The result should hold only the lines from the one with "The image size is (1440, 823)." through the final line of the data below, transcribed exactly, pictures left out.
START SUPPLIED RECORDS
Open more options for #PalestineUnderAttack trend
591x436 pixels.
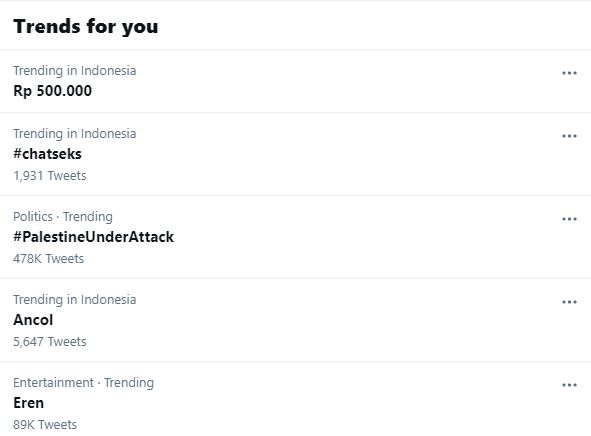tap(569, 219)
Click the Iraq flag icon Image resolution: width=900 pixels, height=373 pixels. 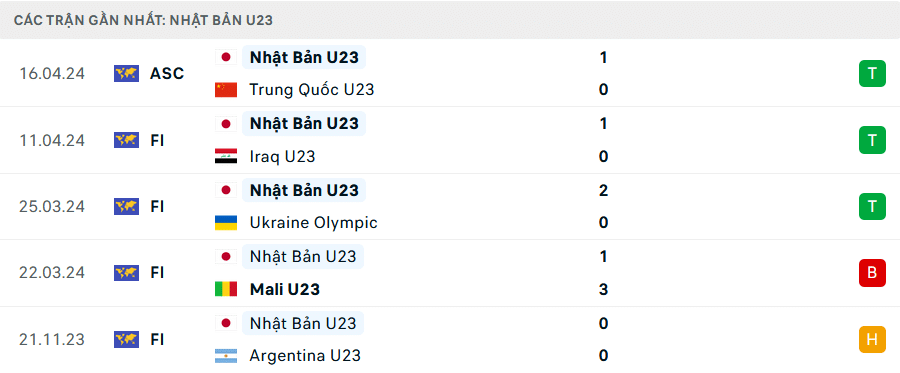[x=226, y=156]
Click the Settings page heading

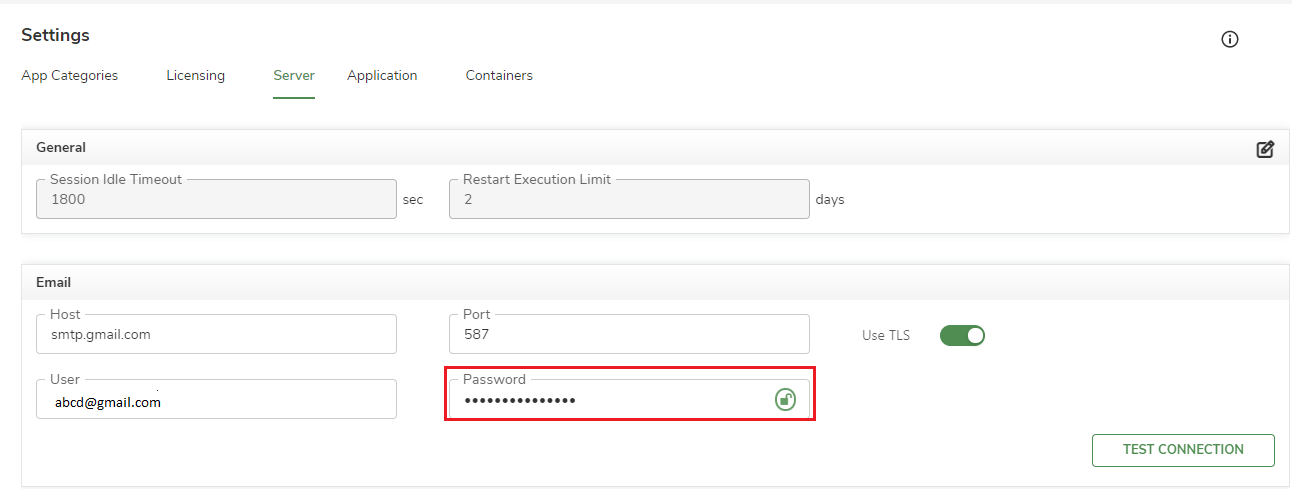pyautogui.click(x=55, y=35)
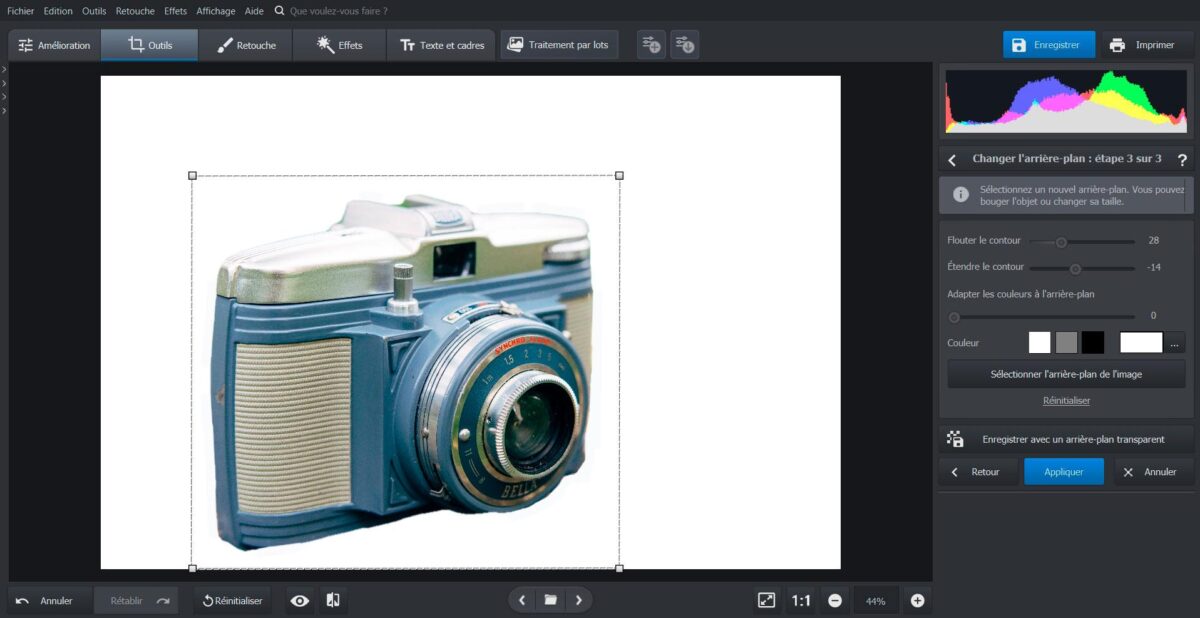Set zoom to 1:1 actual size
The width and height of the screenshot is (1200, 618).
[801, 601]
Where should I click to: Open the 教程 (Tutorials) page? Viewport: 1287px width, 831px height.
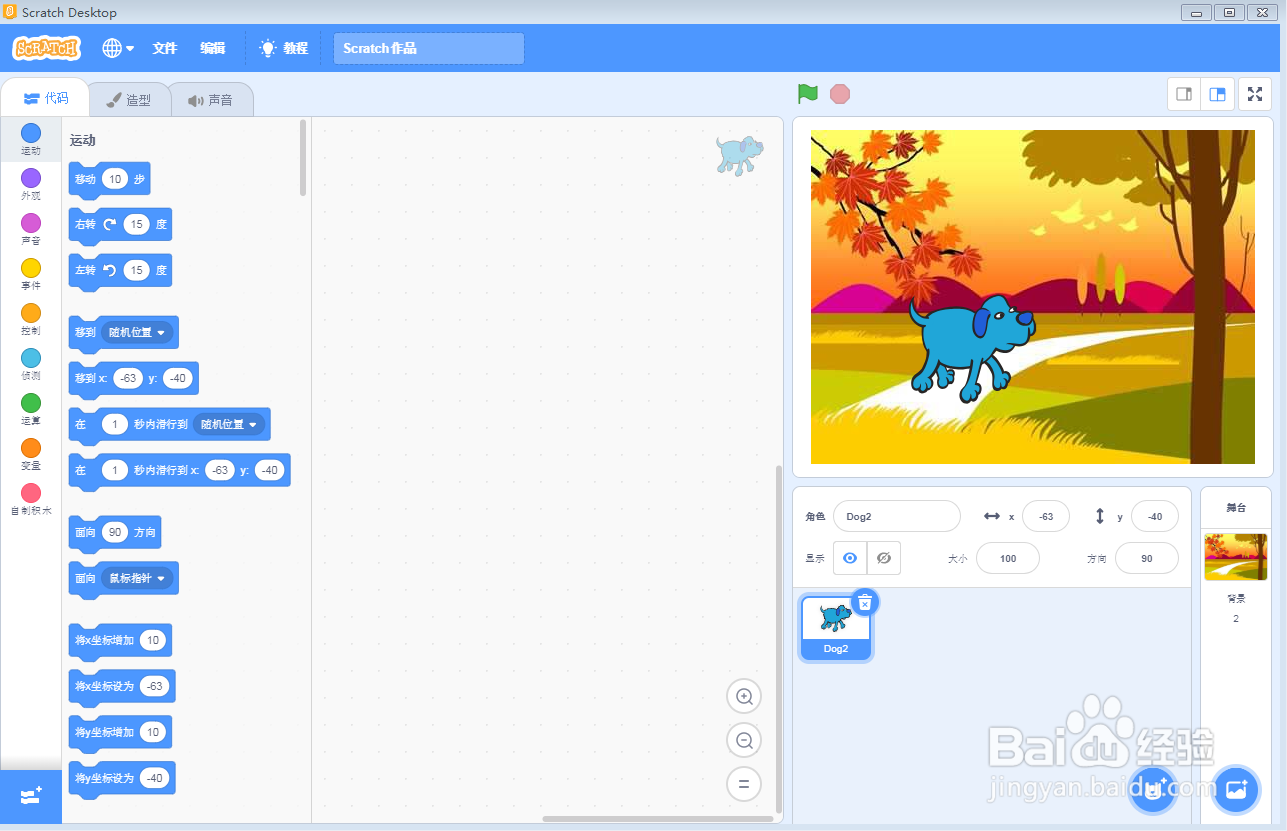point(283,47)
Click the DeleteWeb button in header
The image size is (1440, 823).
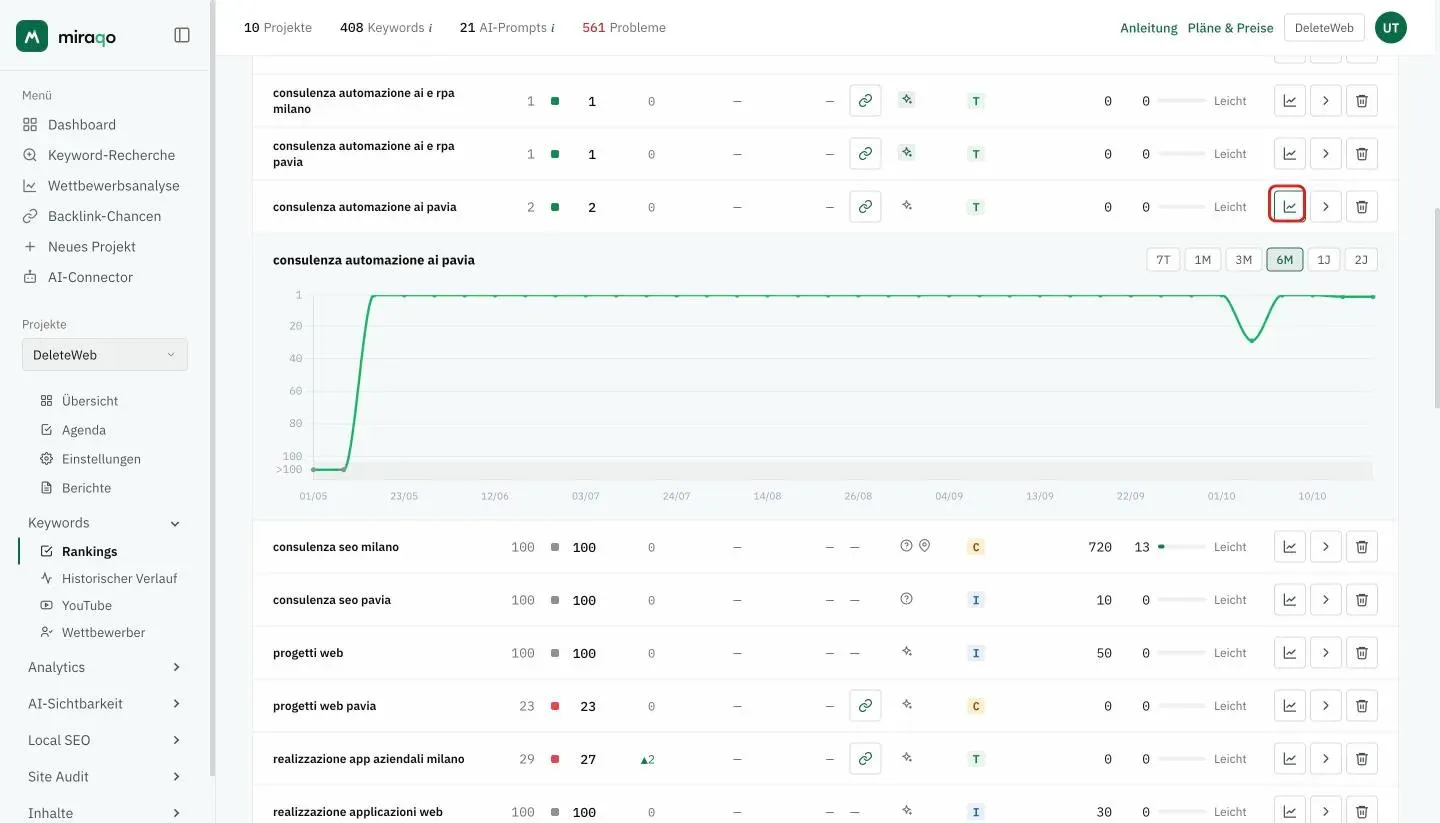(1324, 28)

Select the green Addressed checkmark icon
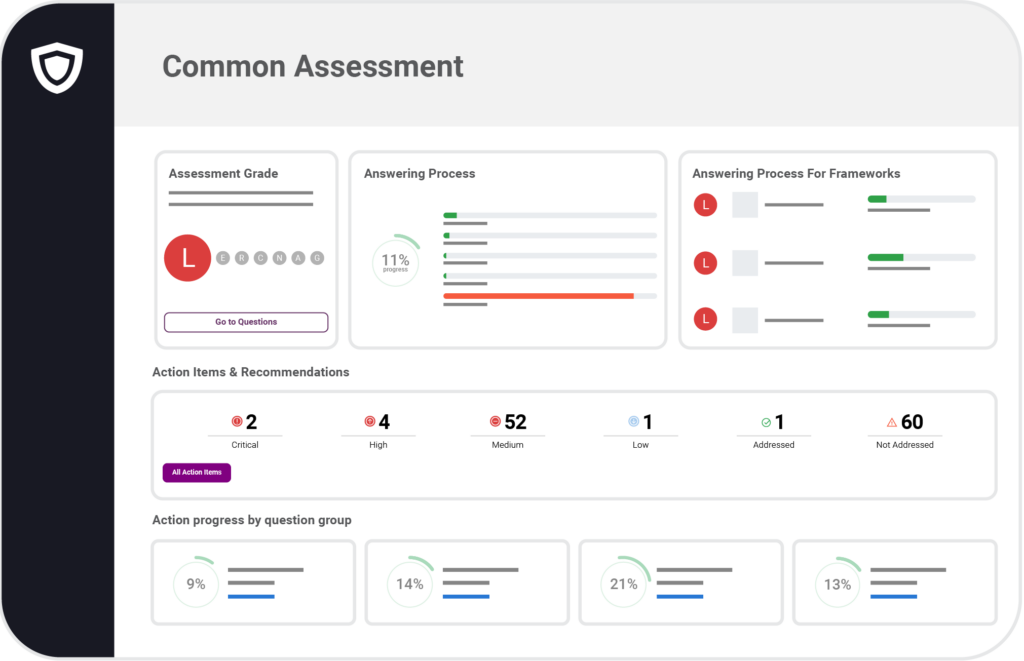point(766,421)
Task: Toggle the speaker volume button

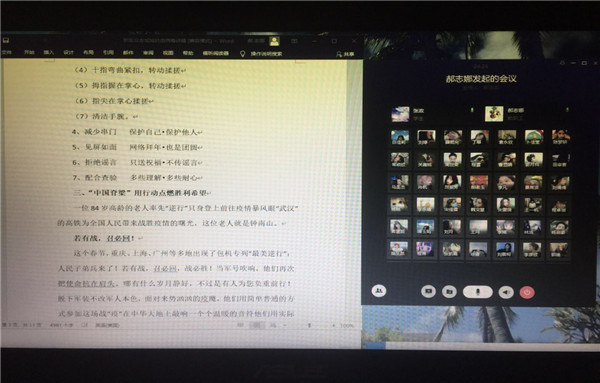Action: pyautogui.click(x=506, y=292)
END SUPPLIED RECORDS
» **YOUR RESPONSE**:
The image size is (1440, 823).
(1324, 28)

Select the green Addressed checkmark icon
point(766,421)
Task: Toggle the speaker volume button

Action: pyautogui.click(x=506, y=292)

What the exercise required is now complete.